■ **The request**
Write out the material between the lines holding "You are a GUI" and "Viewport: 1456px width, 831px height.", inclusive, replacing "child window" with "subwindow" and changing nothing else. Give only those lines.

■ **Input rows**

## begin

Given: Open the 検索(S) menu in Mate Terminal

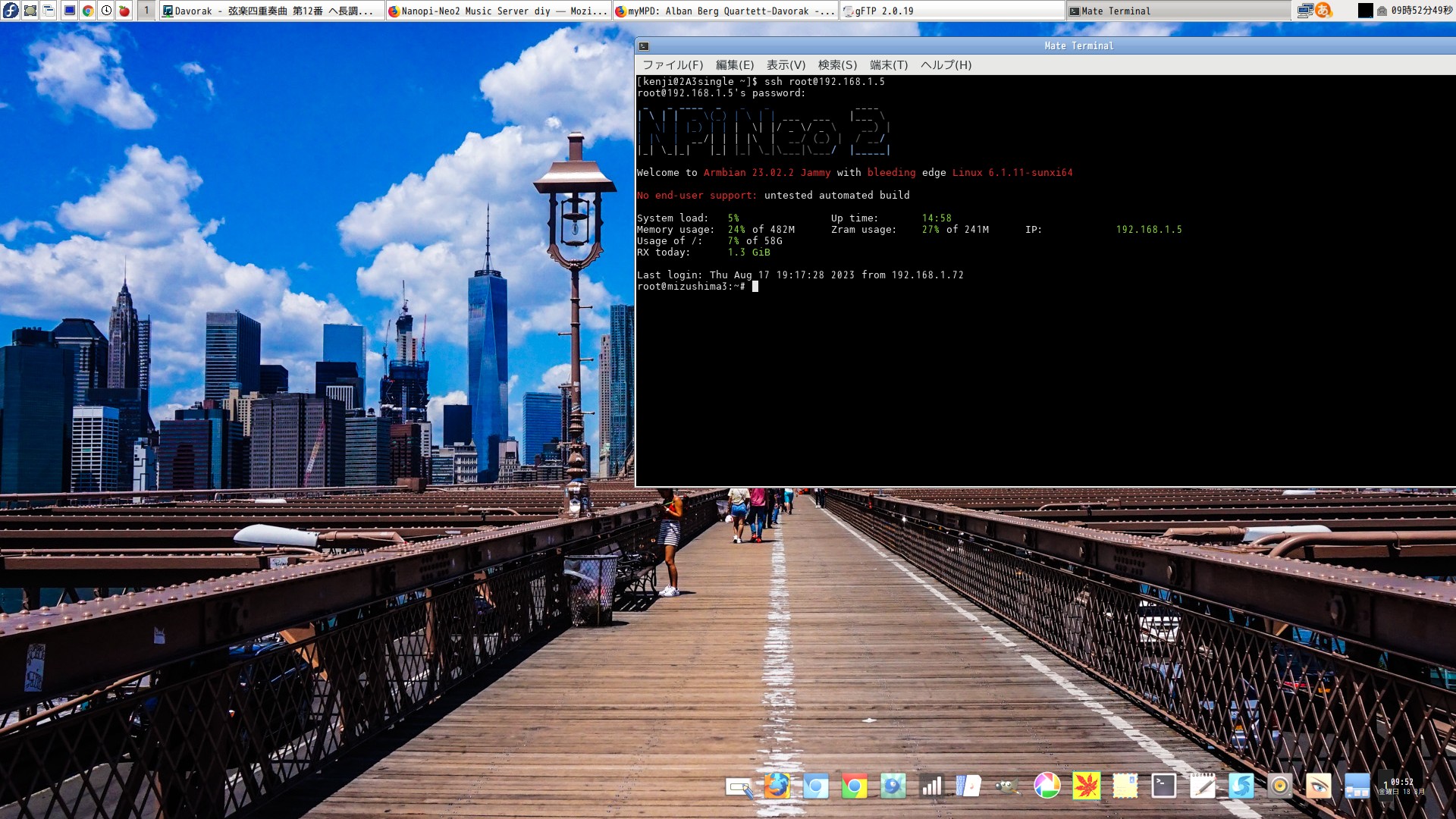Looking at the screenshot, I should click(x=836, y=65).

## end
## begin

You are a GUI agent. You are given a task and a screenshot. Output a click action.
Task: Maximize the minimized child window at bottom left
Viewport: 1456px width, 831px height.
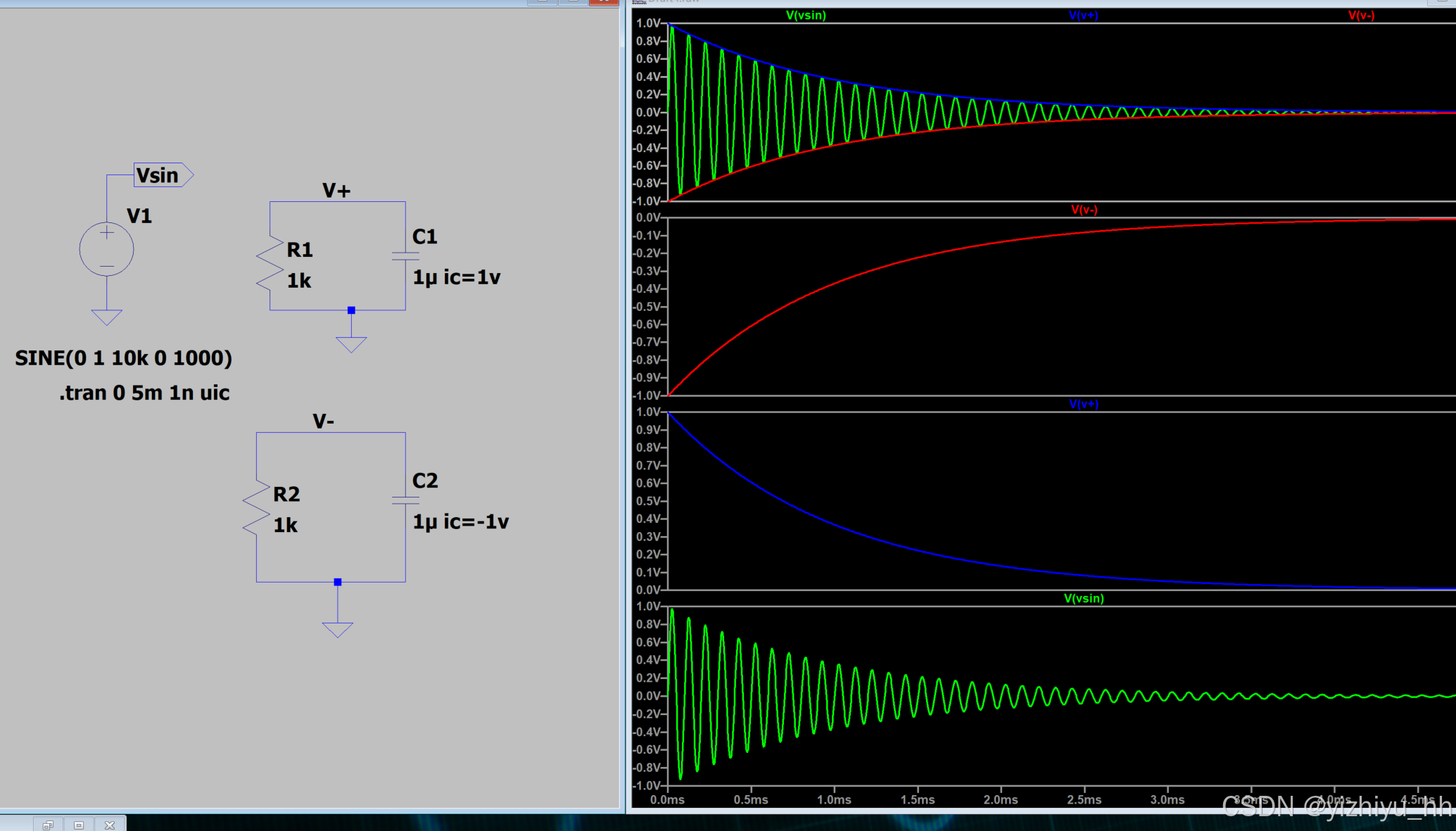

## end

■ **Problem solution**
You are a GUI agent. You are given a task and a screenshot. Output a click action.
Task: Maximize the minimized subwindow at bottom left
Viewport: 1456px width, 831px height.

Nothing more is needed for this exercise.